- Problem description -
Continue the Evernote outage update from where it stops, keeping its voice and subject.

Update: October 4 outage, a big migration, and a better infrastructure

Yesterday, Evernote experienced an outage between 4:00 am and 6:30 am EDT. By 9:30 am, all logged-in users could use the app as normal. In an effort to limit malicious behavior, we temporarily limited the number of login attempts that could be made from a single account. At 11:30 am today, October 5, we removed the limit on login attempts.

As a result of these actions, some Evernote customers may have experienced the following issues: the inability to log into Evernote, the inability to sync changes, and an overall unresponsive and slow product experience.

Why did this happen?

A particularly important (and tricky) migration

The outage was triggered when we migrated a large database responsible for managing logins, new registrations, and information related to the user profile away from Evernote’s legacy backend infrastructure—the Monolith.

Over the last few months, we have migrated countless pieces of the backend infrastructure to a more modern and reliable system. Yesterday, we performed the final Monolith data migration. With the completion of this last piece, we can now move forward with transitioning the whole system to a new infrastructure and finally bring Evernote’s backend foundations to a much healthier state.

- Recorded information -
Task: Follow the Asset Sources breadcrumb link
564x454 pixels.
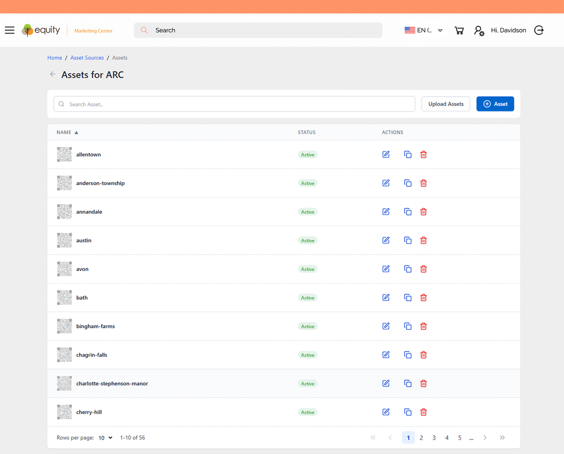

- Result of this task -
Moving away from the Monolith in favor of a more decentralized infrastructure has been a goal for the Evernote team for many years, and a few months ago we finally took on this daunting, yet essential, task.

If the name Monolith sounds familiar to you, it’s because I mentioned it a while back when discussing how we’re future-proofing Evernote’s foundations. Essentially, the Monolith is a huge, single Java Enterprise Edition application that powers the storage and synchronization of multiple entities within Evernote. The Monolith is extremely heavy, difficult to manage, and has accumulated significant technical debt over the years.

This last migration was by far the biggest and most technically challenging Monolith migration to date, and also one of the most significant. With it behind us, we’ve finally unlocked enormous potential to make quicker and more impactful improvements going forward.

A deep dive into the outage

In an effort to minimize service disruption, we planned to migrate the database at 3:30 am EDT on October 4. However, as we finished the migration and reconnected the clients, the Monolith wasn’t able to process a higher-than-usual number of inbound requests. Unfortunately, we were forced to restart the entire system and gradually reintroduce traffic.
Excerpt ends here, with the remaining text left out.